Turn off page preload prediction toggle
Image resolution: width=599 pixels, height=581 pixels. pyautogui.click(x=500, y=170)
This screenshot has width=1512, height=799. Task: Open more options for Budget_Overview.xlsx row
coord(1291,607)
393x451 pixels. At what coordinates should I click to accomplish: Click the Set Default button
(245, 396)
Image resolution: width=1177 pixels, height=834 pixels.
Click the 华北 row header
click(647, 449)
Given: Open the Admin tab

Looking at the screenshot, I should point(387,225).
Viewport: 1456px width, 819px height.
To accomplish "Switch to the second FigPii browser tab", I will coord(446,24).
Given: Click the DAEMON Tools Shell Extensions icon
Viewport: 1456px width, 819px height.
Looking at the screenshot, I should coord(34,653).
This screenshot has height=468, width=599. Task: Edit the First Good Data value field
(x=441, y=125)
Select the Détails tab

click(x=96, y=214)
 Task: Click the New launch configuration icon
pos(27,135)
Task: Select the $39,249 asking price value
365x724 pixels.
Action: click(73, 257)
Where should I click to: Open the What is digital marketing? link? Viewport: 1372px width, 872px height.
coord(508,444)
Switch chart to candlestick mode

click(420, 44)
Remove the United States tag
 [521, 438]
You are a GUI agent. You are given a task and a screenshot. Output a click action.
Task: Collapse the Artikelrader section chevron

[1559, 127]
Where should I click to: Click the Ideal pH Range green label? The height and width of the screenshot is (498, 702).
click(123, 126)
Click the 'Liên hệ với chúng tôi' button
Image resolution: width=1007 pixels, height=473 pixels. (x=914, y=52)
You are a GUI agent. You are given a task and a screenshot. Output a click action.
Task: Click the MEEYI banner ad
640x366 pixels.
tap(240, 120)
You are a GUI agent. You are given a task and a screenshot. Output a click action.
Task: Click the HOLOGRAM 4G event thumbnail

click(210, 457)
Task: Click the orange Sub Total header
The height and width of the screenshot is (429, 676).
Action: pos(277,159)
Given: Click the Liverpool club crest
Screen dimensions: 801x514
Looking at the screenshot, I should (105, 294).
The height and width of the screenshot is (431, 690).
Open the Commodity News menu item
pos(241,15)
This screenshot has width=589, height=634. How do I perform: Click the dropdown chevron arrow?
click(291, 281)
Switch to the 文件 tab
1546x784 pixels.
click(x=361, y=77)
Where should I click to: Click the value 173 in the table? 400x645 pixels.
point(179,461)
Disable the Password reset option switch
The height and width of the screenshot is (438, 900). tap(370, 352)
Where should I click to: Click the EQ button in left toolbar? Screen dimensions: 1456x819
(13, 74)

————

▶ **EXERCISE INSTRUCTIONS**: Turn the records above into a Markdown table with one row per nonblank line, putting the row number in a column headed "No." and the line itself in a column headed "Line".

▶ **RESULT**:
| No. | Line |
|---|---|
| 1 | Turn off page preload prediction toggle |
| 2 | Image resolution: width=599 pixels, height=581 pixels. pyautogui.click(x=500, y=170) |
| 3 | This screenshot has width=1512, height=799. Task: Open more options for Budget_Overview.xlsx row |
| 4 | coord(1291,607) |
| 5 | 393x451 pixels. At what coordinates should I click to accomplish: Click the Set Default button |
| 6 | (245, 396) |
| 7 | Image resolution: width=1177 pixels, height=834 pixels. |
| 8 | Click the 华北 row header |
| 9 | click(647, 449) |
| 10 | Given: Open the Admin tab |
| 11 | Looking at the screenshot, I should point(387,225). |
| 12 | Viewport: 1456px width, 819px height. |
| 13 | To accomplish "Switch to the second FigPii browser tab", I will coord(446,24). |
| 14 | Given: Click the DAEMON Tools Shell Extensions icon |
| 15 | Viewport: 1456px width, 819px height. |
| 16 | Looking at the screenshot, I should coord(34,653). |
| 17 | This screenshot has height=468, width=599. Task: Edit the First Good Data value field |
| 18 | (x=441, y=125) |
| 19 | Select the Détails tab |
| 20 | click(x=96, y=214) |
| 21 |  Task: Click the New launch configuration icon |
| 22 | pos(27,135) |
| 23 | Task: Select the $39,249 asking price value |
| 24 | 365x724 pixels. |
| 25 | Action: click(73, 257) |
| 26 | Where should I click to: Open the What is digital marketing? link? Viewport: 1372px width, 872px height. |
| 27 | coord(508,444) |
| 28 | Switch chart to candlestick mode |
| 29 | click(420, 44) |
| 30 | Remove the United States tag |
| 31 |  [521, 438] |
| 32 | You are a GUI agent. You are given a task and a screenshot. Output a click action. |
| 33 | Task: Collapse the Artikelrader section chevron |
| 34 | [1559, 127] |
| 35 | Where should I click to: Click the Ideal pH Range green label? The height and width of the screenshot is (498, 702). |
| 36 | click(123, 126) |
| 37 | Click the 'Liên hệ với chúng tôi' button |
| 38 | Image resolution: width=1007 pixels, height=473 pixels. (x=914, y=52) |
| 39 | You are a GUI agent. You are given a task and a screenshot. Output a click action. |
| 40 | Task: Click the MEEYI banner ad |
| 41 | 640x366 pixels. |
| 42 | tap(240, 120) |
| 43 | You are a GUI agent. You are given a task and a screenshot. Output a click action. |
| 44 | Task: Click the HOLOGRAM 4G event thumbnail |
| 45 | click(210, 457) |
| 46 | Task: Click the orange Sub Total header |
| 47 | The height and width of the screenshot is (429, 676). |
| 48 | Action: pos(277,159) |
| 49 | Given: Click the Liverpool club crest |
| 50 | Screen dimensions: 801x514 |
| 51 | Looking at the screenshot, I should (105, 294). |
| 52 | The height and width of the screenshot is (431, 690). |
| 53 | Open the Commodity News menu item |
| 54 | pos(241,15) |
| 55 | This screenshot has width=589, height=634. How do I perform: Click the dropdown chevron arrow? |
| 56 | click(291, 281) |
| 57 | Switch to the 文件 tab |
| 58 | 1546x784 pixels. |
| 59 | click(x=361, y=77) |
| 60 | Where should I click to: Click the value 173 in the table? 400x645 pixels. |
| 61 | point(179,461) |
| 62 | Disable the Password reset option switch |
| 63 | The height and width of the screenshot is (438, 900). tap(370, 352) |
| 64 | Where should I click to: Click the EQ button in left toolbar? Screen dimensions: 1456x819 |
| 65 | (13, 74) |